Action item ▸ Where a record contains a picture, omit the picture and repeat the rest exactly.

Task data ▸
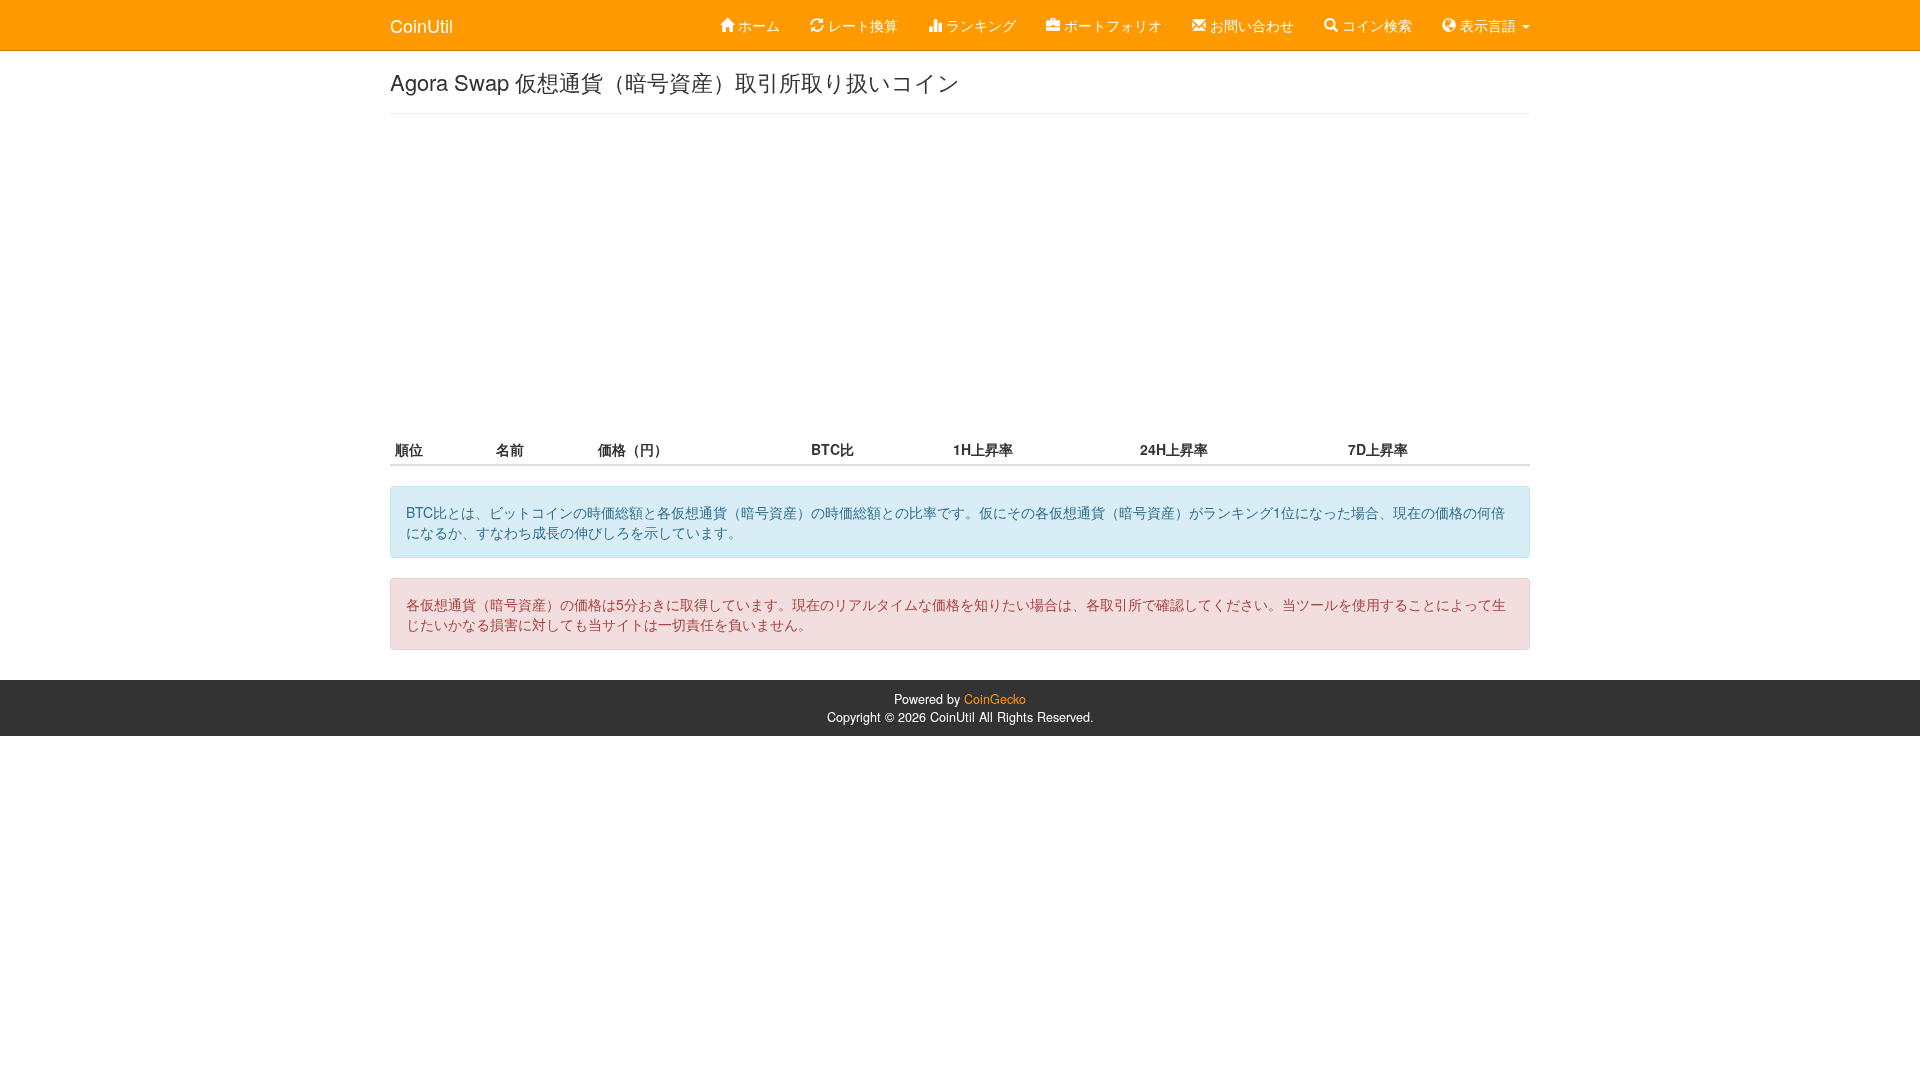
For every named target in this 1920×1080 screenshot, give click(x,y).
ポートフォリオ (1111, 25)
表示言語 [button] (1488, 25)
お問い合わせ (1250, 25)
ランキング (979, 25)
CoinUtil (421, 25)
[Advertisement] (960, 274)
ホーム (757, 25)
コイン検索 (1375, 25)
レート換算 (861, 25)
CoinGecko (995, 699)
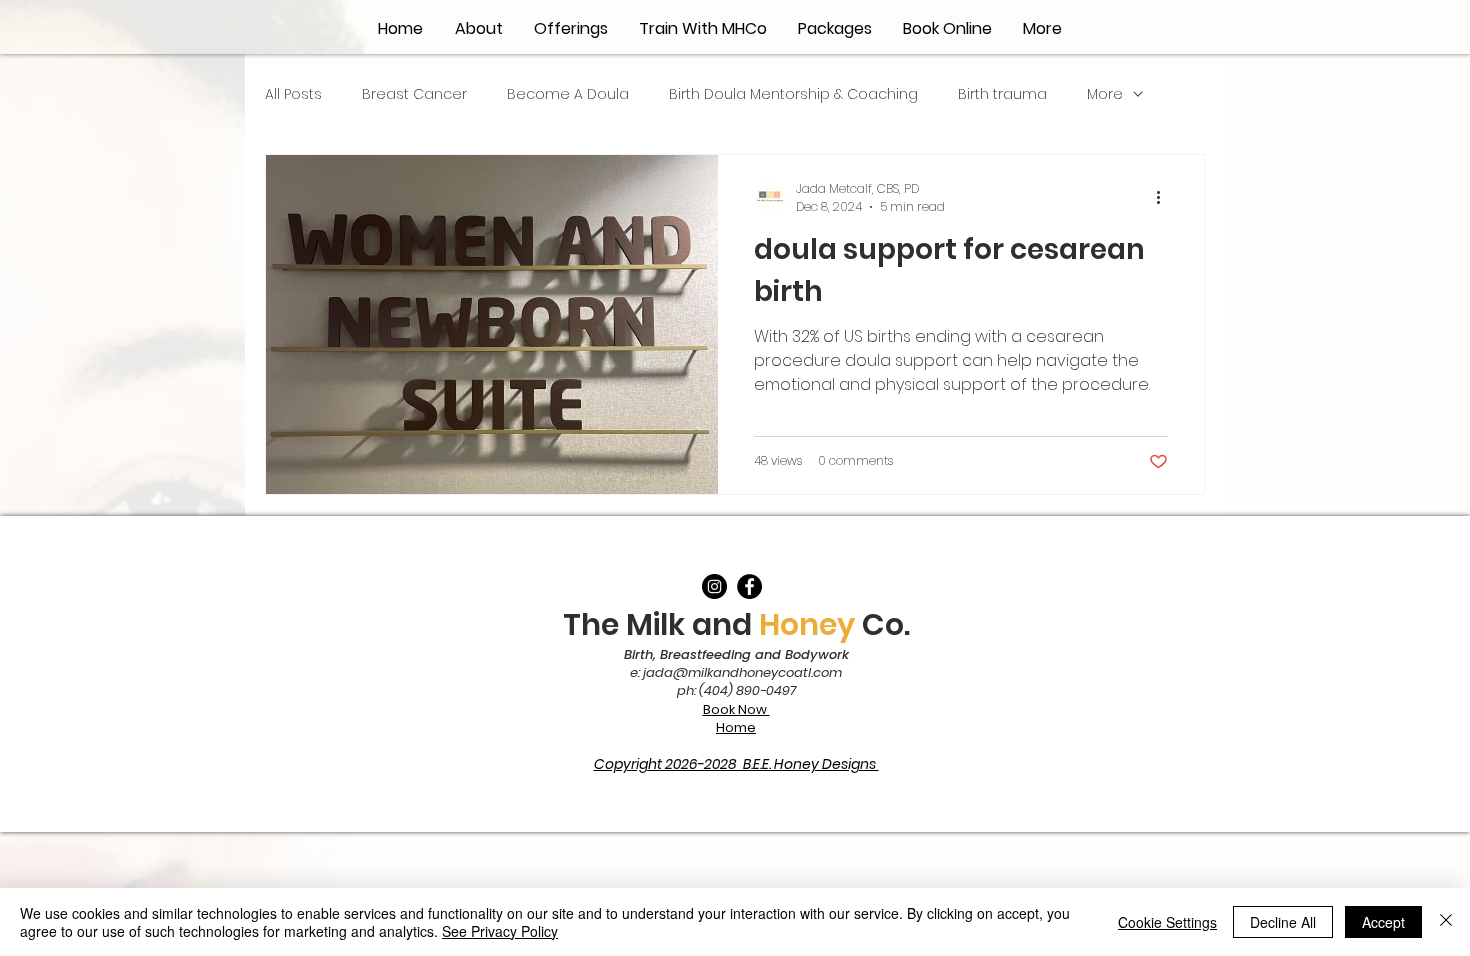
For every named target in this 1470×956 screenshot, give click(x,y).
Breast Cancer (414, 94)
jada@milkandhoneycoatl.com (742, 672)
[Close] (1446, 922)
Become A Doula (568, 94)
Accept (1383, 922)
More (1105, 94)
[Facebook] (749, 586)
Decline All (1283, 922)
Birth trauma (1002, 94)
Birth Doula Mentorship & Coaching (793, 94)
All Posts (293, 94)
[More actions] (1165, 198)
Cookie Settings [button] (1167, 922)
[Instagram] (714, 586)
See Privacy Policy (500, 931)
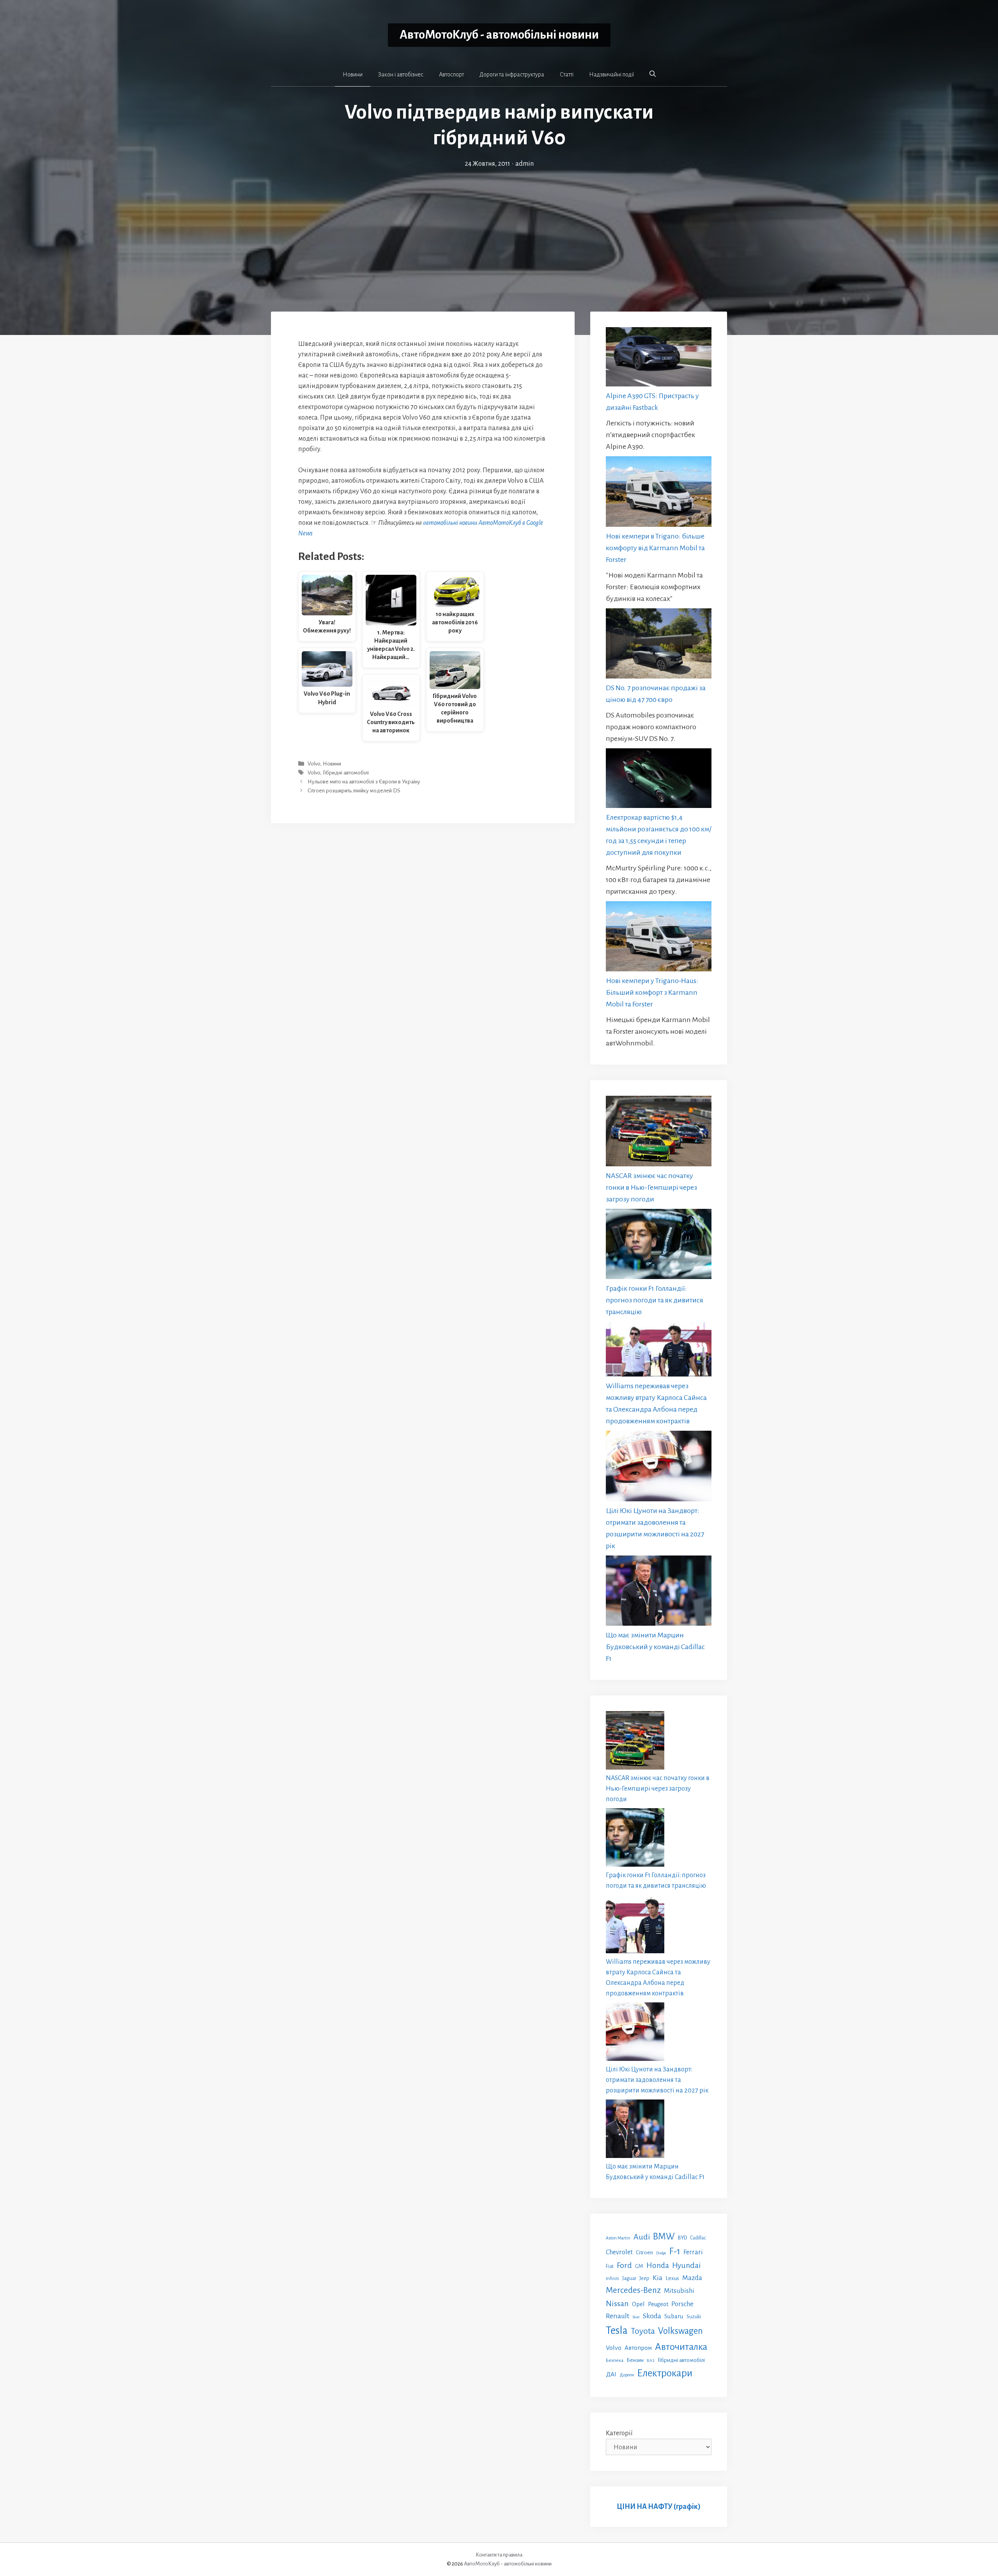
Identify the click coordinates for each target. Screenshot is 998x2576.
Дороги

Answer to this task ▸
For every named target in this 1920×1080 screenshot, give click(x,y).
ポートフォリオ (1111, 25)
表示言語 [button] (1488, 25)
お問い合わせ (1250, 25)
ランキング (979, 25)
CoinUtil (421, 25)
[Advertisement] (960, 274)
ホーム (757, 25)
コイン検索 (1375, 25)
レート換算 (861, 25)
CoinGecko (995, 699)
For every named target in this 1470×956 screenshot, give click(x,y).
Breast Cancer (414, 94)
jada@milkandhoneycoatl.com (742, 672)
[Close] (1446, 922)
Become A Doula (568, 94)
Accept (1383, 922)
More (1105, 94)
[Facebook] (749, 586)
Decline All (1283, 922)
Birth trauma (1002, 94)
Birth Doula Mentorship & Coaching (793, 94)
All Posts (293, 94)
[More actions] (1165, 198)
Cookie Settings [button] (1167, 922)
[Instagram] (714, 586)
See Privacy Policy (500, 931)
Identify the click coordinates for each target. Screenshot is 998x2576.
Дороги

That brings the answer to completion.